1 Visitation and custody issues ancillary to a paternity action are tried in equity. See Iowa Code § 600B.40 (2024). “We review the district court’s custody determination de novo.” Ruden v. Peach, 904 N.W.2d 410, 412 (Iowa Ct. App. 2017). We give weight to the district court’s findings of fact, including credibility findings, but they are not binding on us. Id.
2 Stephanie successfully completed inpatient treatment and moved to St. Charles, Missouri, to live with her father and continue with outpatient treatment. By September 2022, the paternal grandparents believed Stephanie could safely care for L.V. So the district court ended the guardianship, and L.V. went to live with Stephanie and the maternal grandfather in Missouri. After that, Stephanie reduced L.V.’s contact with his paternal grandparents, eventually stopping it altogether, despite the supportive relationship they previously shared. She also significantly restricted L.V.’s interactions with Joshua and petitioned to change L.V.’s last name.
In October 2022, on the hearing date for that petition, Stephanie overused a medication, Clonazepam, that had been prescribed to help with her alcohol use. Stephanie’s father was so concerned that he called the police. When officers arrived at their home, Stephanie picked up L.V., ran across a busy street, lost her balance, and dropped the three-year-old child.
This incident resulted in another emergency guardianship, and L.V. returned to Iowa with Joshua’s parents. Stephanie pleaded guilty to child endangerment and received a suspended sentence.2 She then sought treatment for Clonazepam use, and her new doctor lowered her prescription. She testified her goal is to stop using that medication.
Following her child-endangerment conviction, Stephanie’s contact with L.V. was limited. For a year, she had no in-person visits. Her interaction with L.V. restarted slowly with three supervised visits in October 2023, March 2024, and May 2024. As to her alcohol use, she testified that she has been sober since 2021.
She remained on probation at the time of trial but testified the charge would be 2
expunged from her record upon its completion.
3 Meanwhile, Joshua took his own rehabilitative journey. In 2022, he was arrested twice for operating while intoxicated and was placed on probation. He completed inpatient treatment that October, after which he began short, supervised visits with his son. Joshua’s parents slowly increased his visitation time with L.V. so long as he took certain steps. For example, they required Joshua to have a negative breathalyzer test before each visit. As part of his probation, Joshua wore a SCRAM bracelet, which monitored his alcohol consumption.3 But after its removal in 2023, he relapsed, violating his probation. He served time for that violation, and his probation ended that summer. He then began an outpatient treatment program.
His supervised visits with L.V. resumed. His parents required him to take breathalyzer tests and share his location so they could track him. Joshua testified that his parents have supported him and held him accountable for his substance use. By August 2023, L.V. and Joshua had several visits each week, including overnights at Joshua’s house. Joshua worked with his parents to understand L.V.’s mental-health, medical, and educational needs.

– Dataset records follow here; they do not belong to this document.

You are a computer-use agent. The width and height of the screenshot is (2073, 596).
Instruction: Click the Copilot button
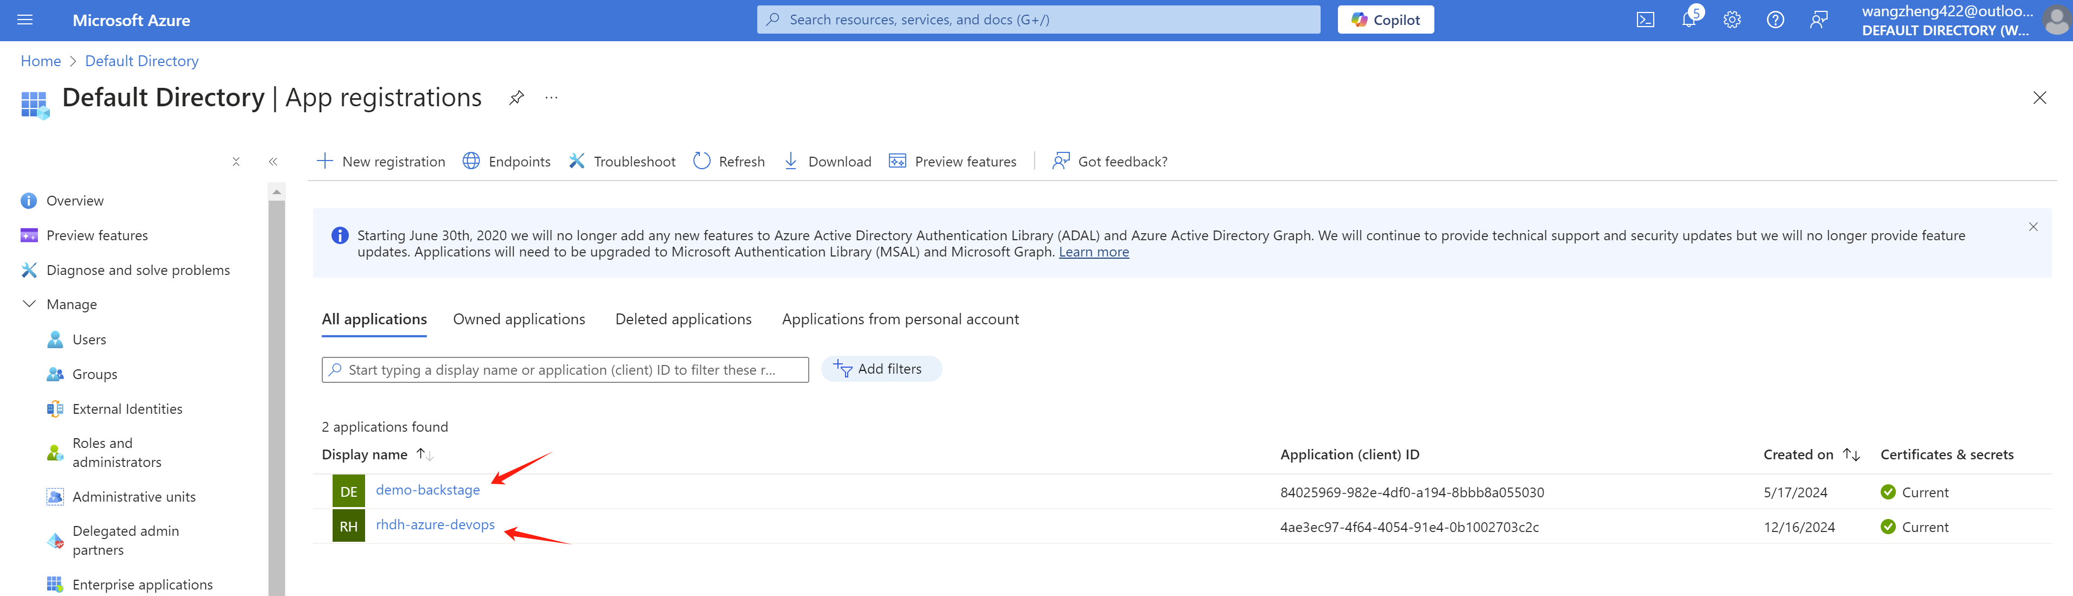(x=1385, y=20)
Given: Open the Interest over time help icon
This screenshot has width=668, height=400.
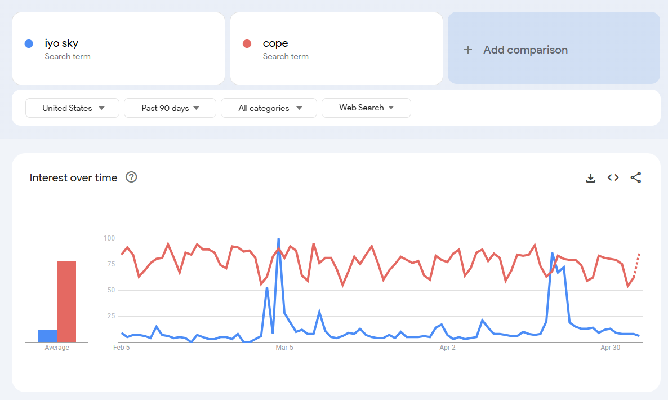Looking at the screenshot, I should [131, 177].
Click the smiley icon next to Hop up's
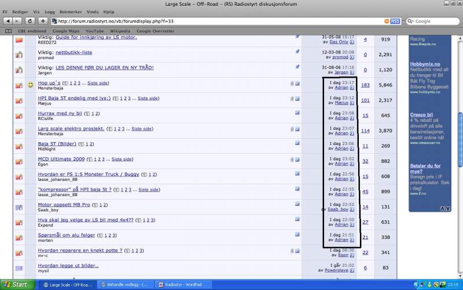 tap(30, 85)
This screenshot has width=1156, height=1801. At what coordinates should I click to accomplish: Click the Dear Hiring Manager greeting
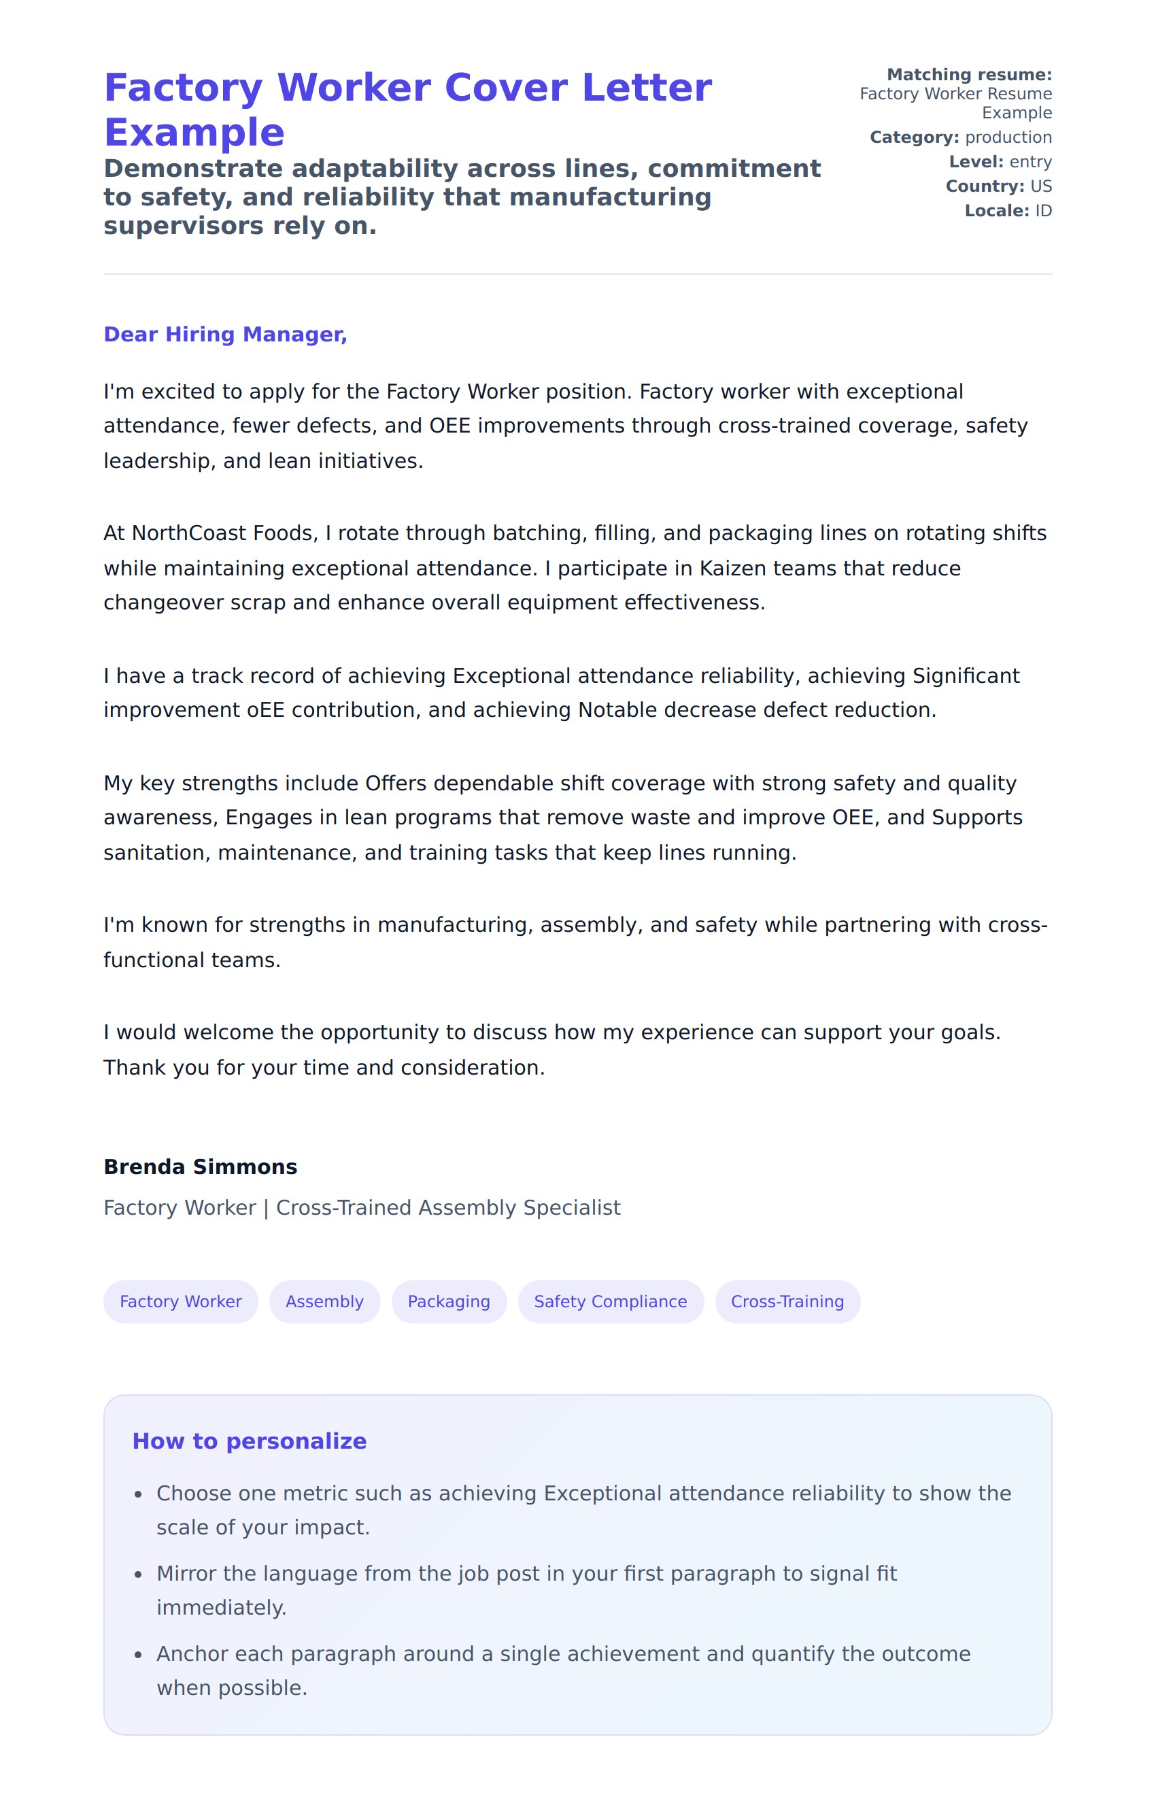[x=225, y=334]
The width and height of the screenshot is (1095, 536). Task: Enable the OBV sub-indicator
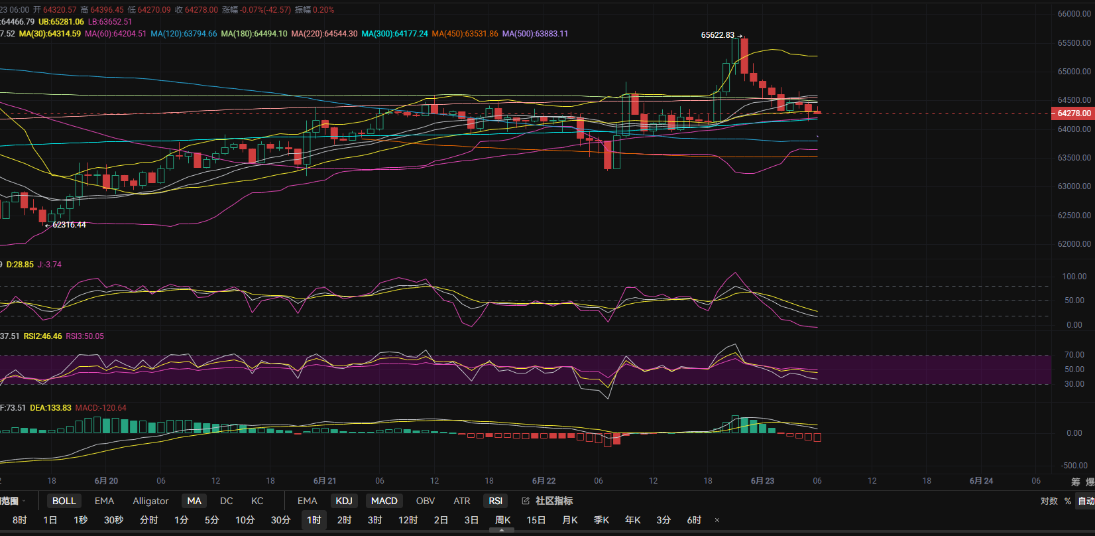[425, 501]
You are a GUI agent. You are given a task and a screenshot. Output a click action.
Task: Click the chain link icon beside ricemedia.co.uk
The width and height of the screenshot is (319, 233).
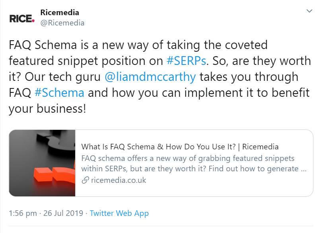85,180
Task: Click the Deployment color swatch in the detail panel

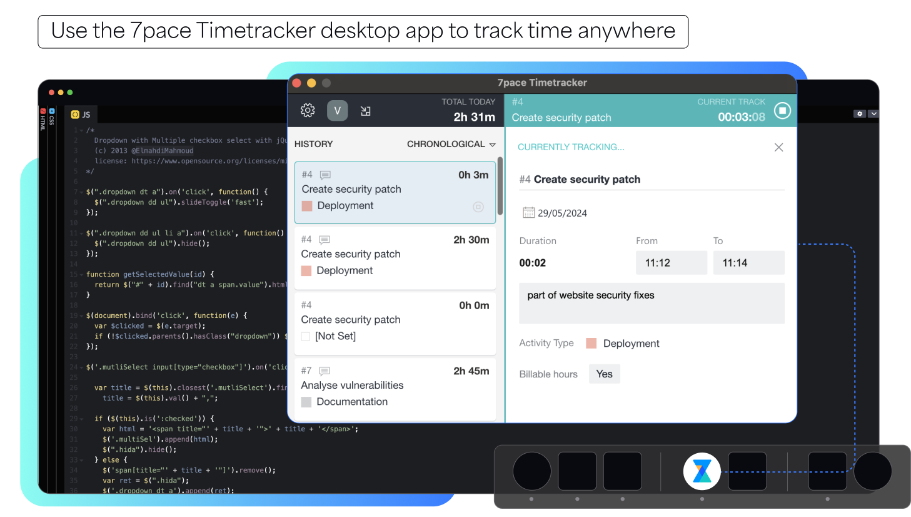Action: click(591, 343)
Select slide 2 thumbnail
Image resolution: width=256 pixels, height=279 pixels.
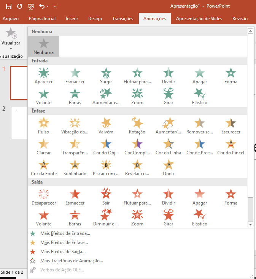point(19,123)
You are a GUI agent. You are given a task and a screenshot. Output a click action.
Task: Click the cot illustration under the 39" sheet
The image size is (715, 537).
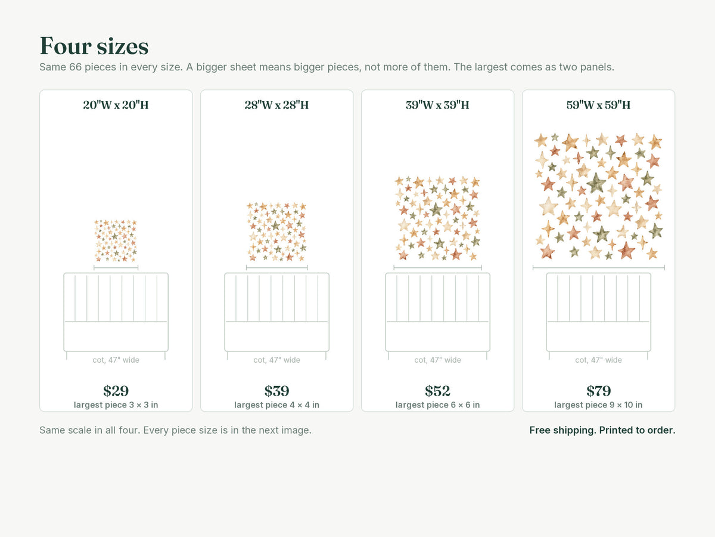[x=437, y=316]
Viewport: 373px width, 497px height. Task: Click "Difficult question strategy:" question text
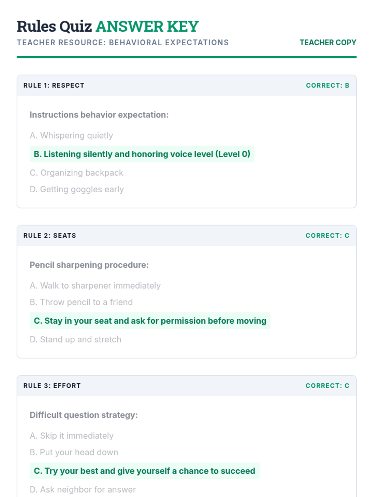(x=84, y=415)
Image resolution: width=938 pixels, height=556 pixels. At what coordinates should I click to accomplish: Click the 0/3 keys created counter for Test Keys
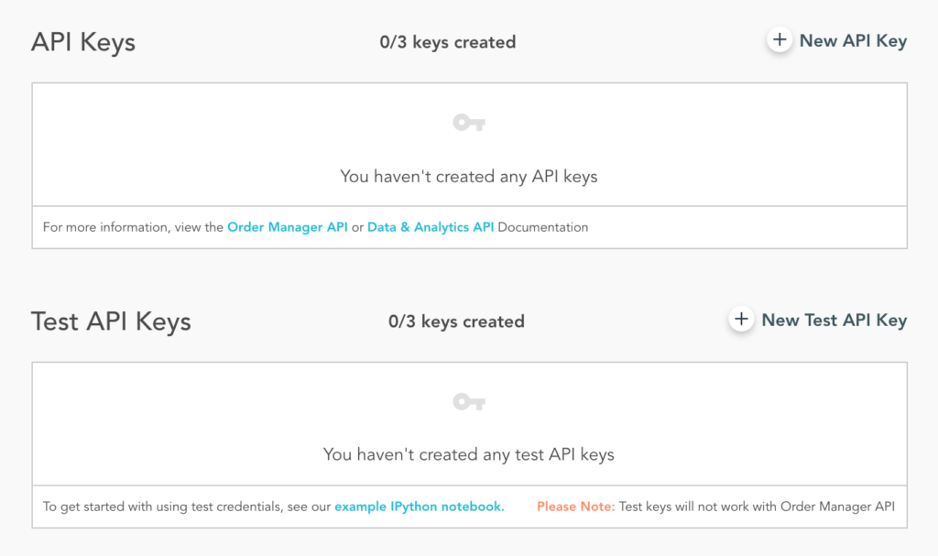pyautogui.click(x=457, y=321)
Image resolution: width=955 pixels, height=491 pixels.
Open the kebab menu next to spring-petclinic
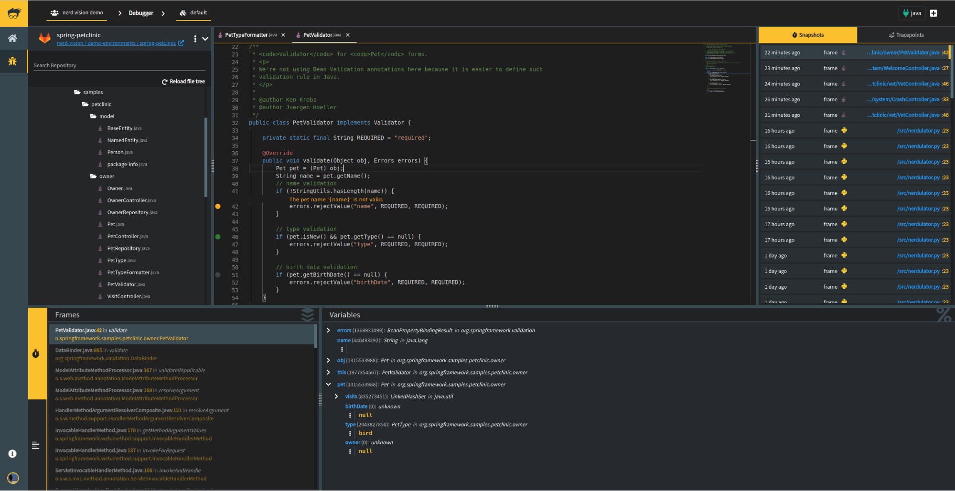pos(195,39)
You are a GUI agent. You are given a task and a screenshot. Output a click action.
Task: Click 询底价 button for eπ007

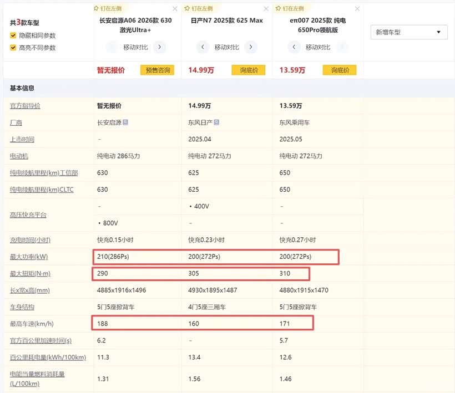(x=340, y=70)
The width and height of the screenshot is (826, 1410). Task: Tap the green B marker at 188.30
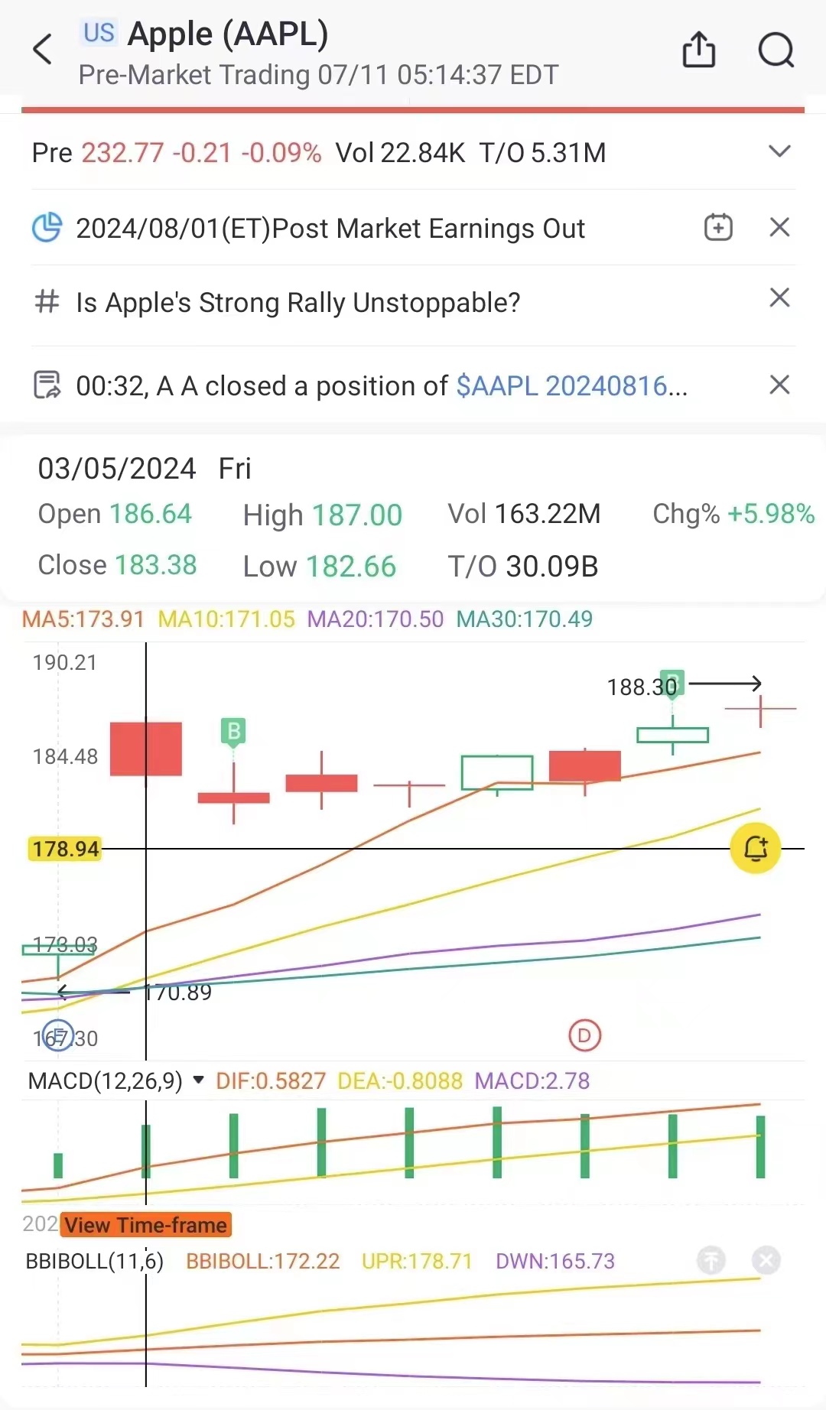coord(671,683)
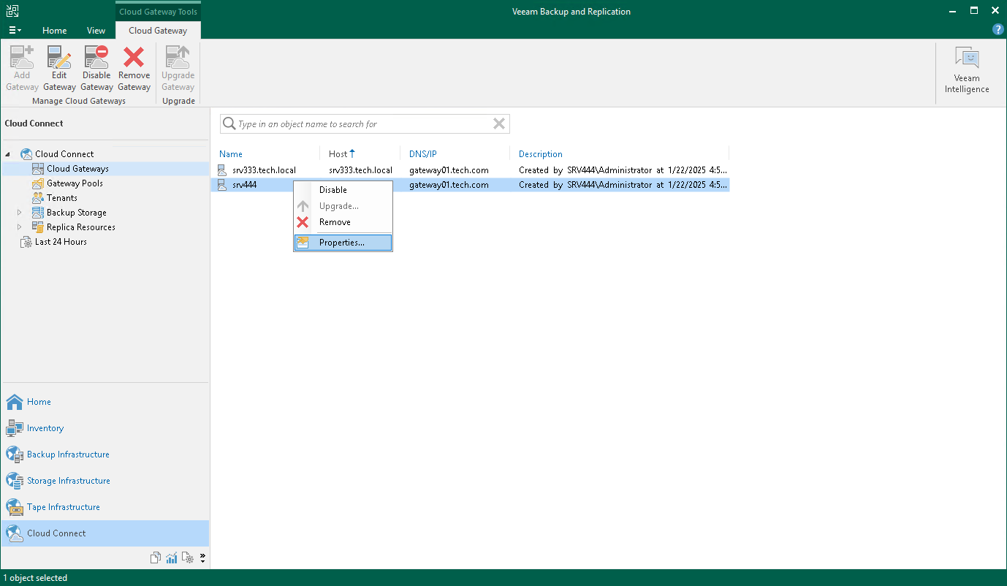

In April 2024, Joshua petitioned to establish custody, visitation, and support under Iowa Code chapter 600B. The district court issued a temporary order granting Joshua and Stephanie joint legal custody, granting Joshua physical care subject to Stephanie’s parenting time and ordering Stephanie to pay child support. While this action was pending, Joshua progressed in his recovery and in building trust with L.V.’s grandparents, so the court ended the second guardianship in March 2025.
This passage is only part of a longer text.